Оригинал Чудовской рукописи не сохранился, — он исчез в 1918 году во время бомбардировки Кремля, существовало только фототипическое издание, вышедшее в конце XIX века, но и оно было большой редкостью, у меня его не было. Патриарх, правда, давал мне свой экземпляр, подаренный ему его отцом, Владимиром Андреевичем, при пострижении в монашество в 1902 г., — но делал это довольно неохотно и каждый раз повторял: «Неужели вы не можете найти книгу у букинистов?» А я честно искал ее, но найти никак не мог. Однажды — это было 2–го июня, в день памяти святителя Алексия, — я пришел в собор и стал просить: «Святитель Алексий, помоги: нужна мне книга, а найти не могу!» На следующий день был мой день ангела — память равноапостольного Константина. приезжаю я в Лавру, звонит мне наместник — тогда им был архимандрит Пимен (Хмелевский) — и говорит: «Мы вам тут подарочек приготовили — не знаю, устроит ли он вас: издание Чудовской рукописи Нового завета». Я как услышал это, чуть трубку из рук не выронил. Даже ноги ослабели…

 

 

Архимандрит Пимен (Хмелевский)

 

О. Пимен (Хмелевский) был наместником Лавры во времена моего инспекторства. Это был очень остроумный, очень интересный человек. Ему принадлежит одна из замечательных острот. Это было, наверное, году в 1954, не позже. В Академии художеств была выставка Корина. Были выставлены <175> подлинники его полотен «Русь уходящая». [86]Патриарх сказал: «Сейчас много народу, так что вы сходите, посмотрите, а потом, когда закроется, я тоже схожу. А пока вы мне все расскажете». Он, действительно, очень хотел посмотреть. И мы пошли. Леня Остапов был еще в мирском, я — в рясе, а у Пимена был уже крест. Ходим мы, смотрим, а за нами — целый хвост народу: «Вон, «Уходящая Русь» ходит!» — слышится за спиной. Потом мы спускаемся по лестнице: «Ну, «Уходящая Русь» уходит!» Мы надеваем рясы в гардеробе, а там, с балкона смотрят: «”Уходящая Русь» совсем ушла!» Тут Пимен поднимает голову и громко говорит: «А мы еще вернемся!» В ответ раздался несмолкаемый хохот и — аплодисменты.

 

При Патриархе на Рождество и на Пасху выходил домашний журнал, и каждый должен был писать статью. Когда Патриарх возвращался со службы и садился за стол разговляться, слева от него лежал новый выпуск журнала. Надо сказать, что подготовка этого номера была делом довольно мучительным: Рождество, последние отметки учащихся, отчеты учащих. Все делалось наспех. Леня, выпускающий редактор, торопил, Марья Петровна, машинистка, жаловалась: «Ну, как же? Опять ночью печатать?
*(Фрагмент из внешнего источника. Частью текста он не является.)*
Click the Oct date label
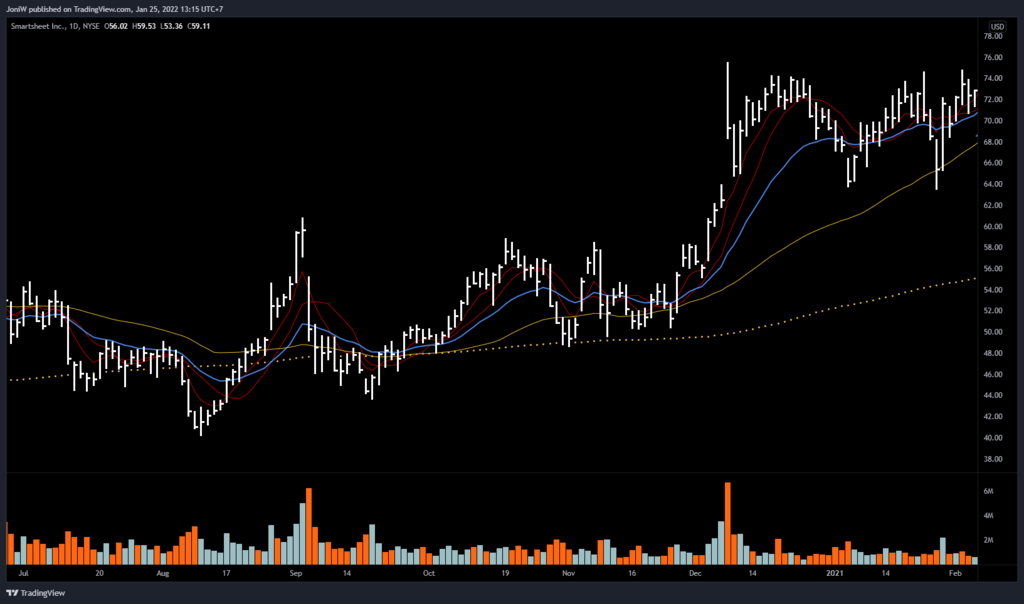The width and height of the screenshot is (1024, 604). (x=428, y=575)
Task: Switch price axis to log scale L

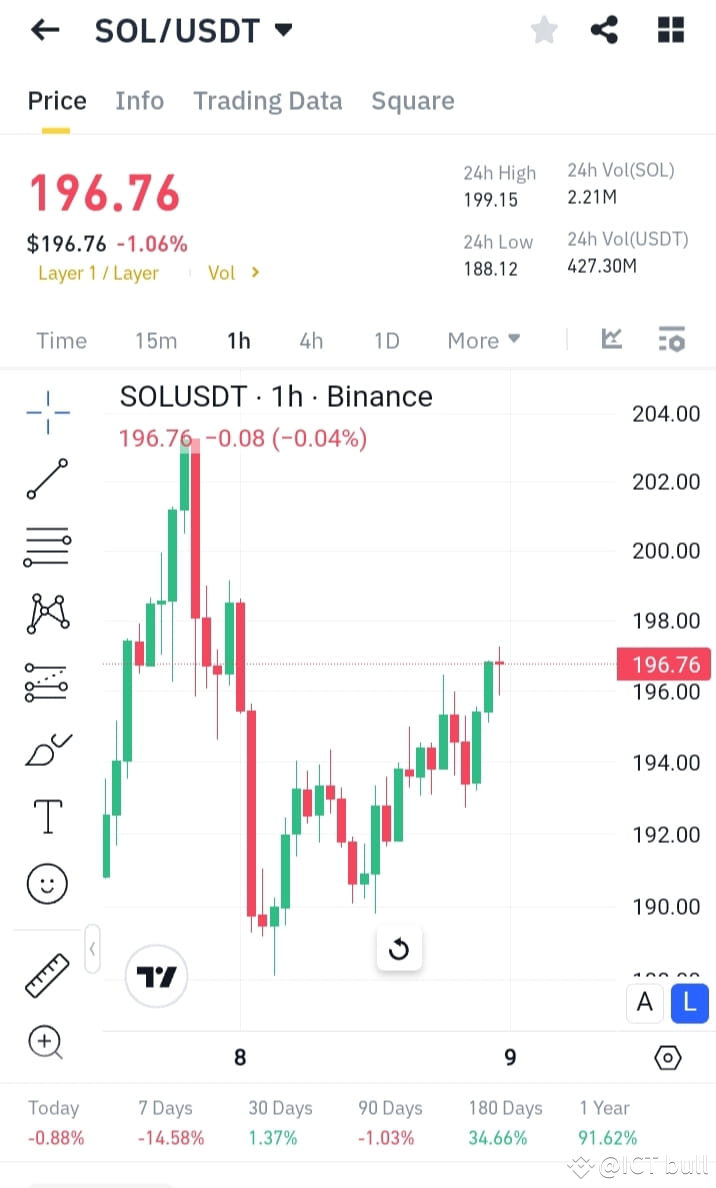Action: coord(689,1003)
Опять я на службу не пойду?» Но, тем не менее, каждый праздник свежий номер журнала лежал на столе. Однажды о. Пимен так и не успел написать статью. Однако в журнале статья его все же была. Она называлась: «Почему я не написал статью?» Это было, <176> наверное, самое увлекательное из всего того, что там было. Там описывались все события лаврской жизни.
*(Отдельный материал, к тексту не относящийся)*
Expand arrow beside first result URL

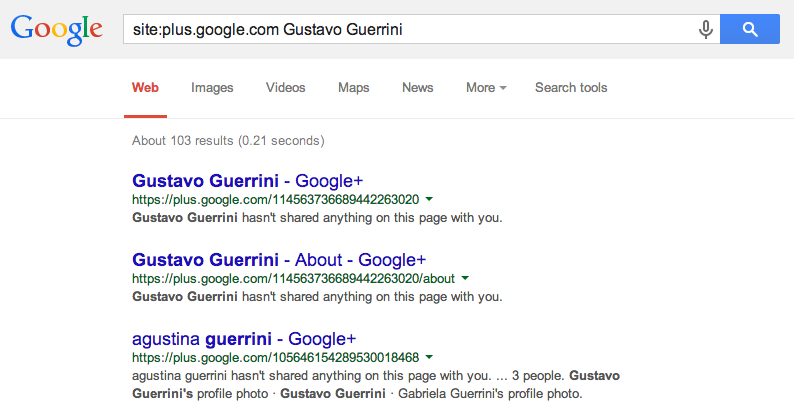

У нас дома на 8 марта всегда пекли пироги, — это был день именин нашей старшей сестры Анны Владимировны. Пимен приходил и говорил: «В 8 марта я не верующий, но пироги люблю».
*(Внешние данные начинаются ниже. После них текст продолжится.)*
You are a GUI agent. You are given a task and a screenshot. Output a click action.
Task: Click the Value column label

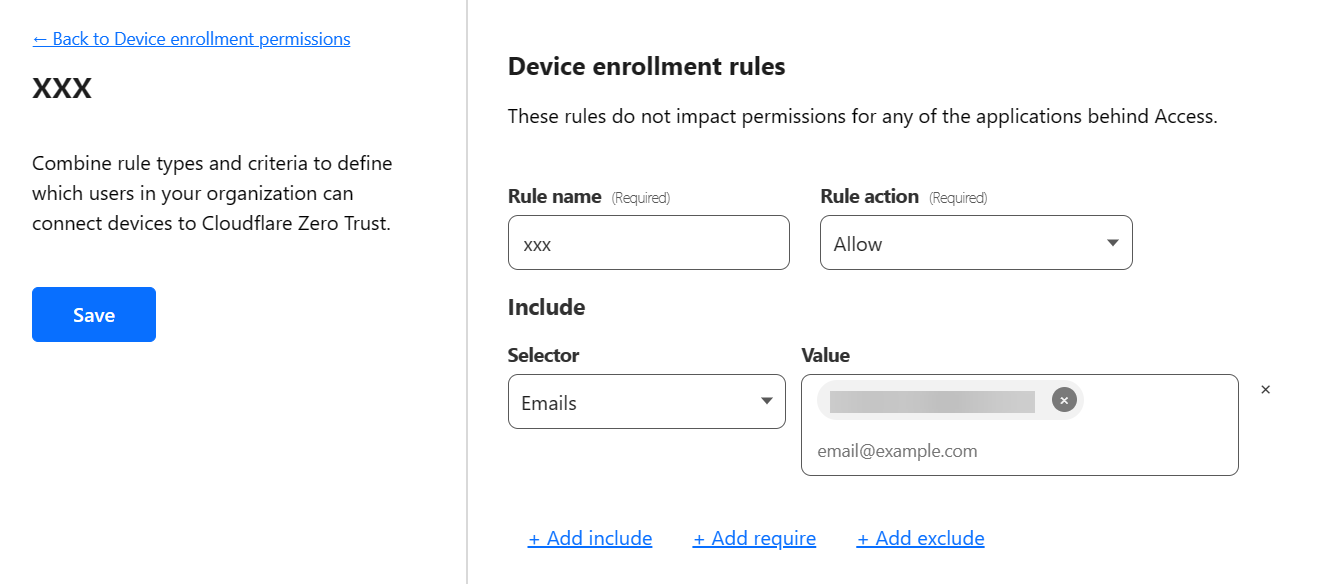click(825, 355)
Он был большой меломан и имел колоссальную, богатейшую коллекцию пластинок. Это были черные, большие пластинки. Добывал он невероятные вещи, знал все московские ходы и выходы по этой части. У него был хороший приемник, у меня — тоже. Случалось так: звонил он мне: «Батюшка! Откройте следованную Псалтирь на 537 странице!» Это значило: передают классическую музыку, так что включай диапазон и ищи 537 волну.